Commanders and leaders
- Joan Maetsuycker: Thirumalai Nayak

= Dutch occupation of Tiruchendur =

The Murugan temple at Tiruchendur was occupied by the Dutch East India Company between the years 1646 to 1648, during the course of their war with the Portuguese. The local people tried during these 2 years to try and free their temple, with several futile attempts. The Dutch finally vacated the temple on orders from the Naik ruler. However, while vacating the temple, they hacked away and removed the idol of the main deity of the temple, and took it back to Galle, Dutch Ceylon.
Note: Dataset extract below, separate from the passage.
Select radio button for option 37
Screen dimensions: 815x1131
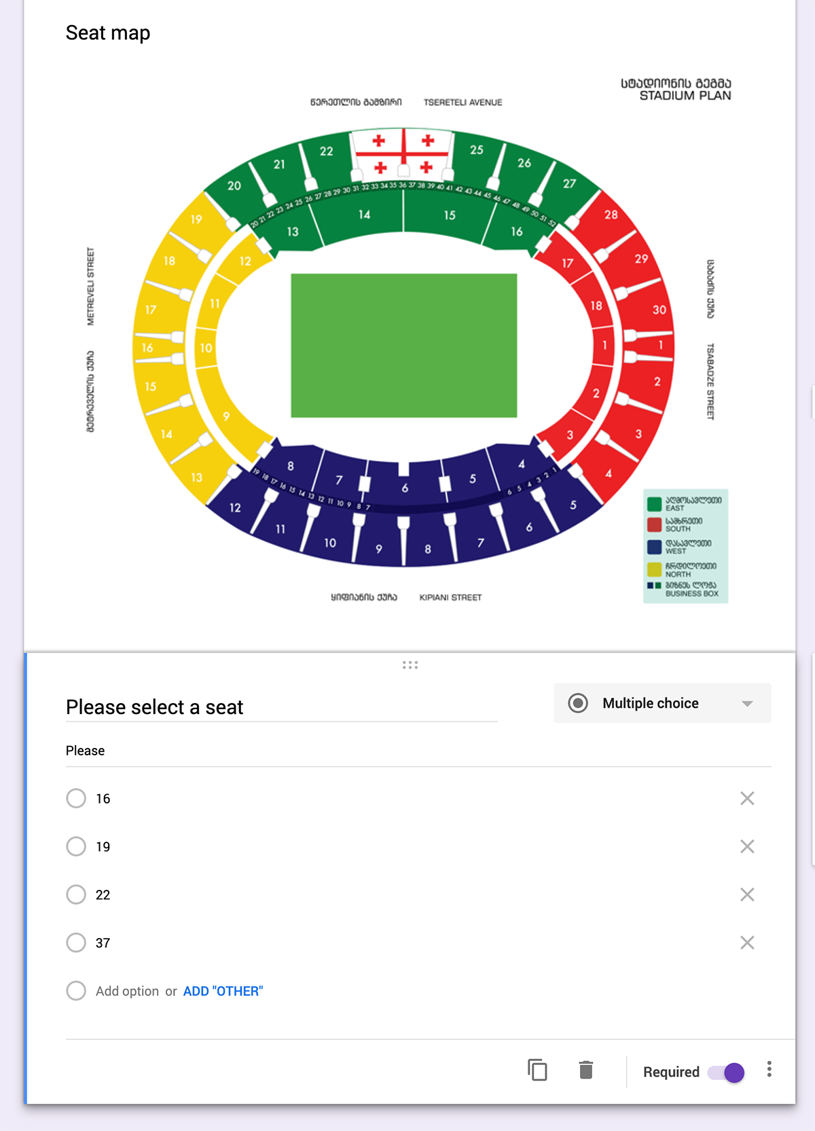click(76, 943)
While taking the idols they were not able to cross the sea due to bad behaviour of sea so they dropped them in sea and left.Later as per instructions he got in his dream, the statues are recovered by Vadamalaiappan Pillai. As a evidence even now there is an area in Palayamkottai called MuruganKurichi(meaning place where Lord Murugan gave the information) and the new idols to be kept in Tiruchendur were left in Palayamkottai Sivan temple is still there.

==Tiruchendur Temple==

The Tiruchendur Murugan Temple (properly known as Tiruchendur Arulmigu Senthilnathar Temple) located in the Tuticorin District, India, is considered to be one of the 6 abodes of the Tamil God Murugan the son of Shiva. No record exists on the data of actual construction of the temple, but there are records of improvements to the temple by Pandya and Chera Kingdoms. However, early Cankam poetry refer to the Murugan seashore shrine at Tirrucciralaivay, which is thought to refer to the Tiruchendur Temple. The earliest existing inscription at the temple is dated 875 AD, and talks about a Pandyan called Varekuna Maran (p. 121).

==Indian Trade with Europe==
With Vasco da Gama discovering the sea route from Europe to India, through the Cape of Good Hope, trade ties between India and Europe was established. The Portuguese were followed by other Europeans such as the Dutch, Danes, French and the English. Between the mid 16th to 18th century, trade between India and Europe increased steadily.

==Dutch East India Company==

The Dutch established the Vereenigde Oost-Indische Compagnie (VOC) or the Dutch East India Company was formed in 1602 in order to carry out trade with India. having established their control over Java, Sumatra, and the Spice Islands, India was necessary for maintaining their hold over the East Indies. Dutch factories were established at Agra, Ahmedabad, Balasore (1658), Baranagore, Bimlipatam (1641), Bombay, Broach, Burhanpur, Chinsura (1653) (Fort Gustavus), Cochin (1663), Karikal (1645), Kasimbazar and Patna. Throughout the 17th century, the Dutch established a monopoly over the spice trade.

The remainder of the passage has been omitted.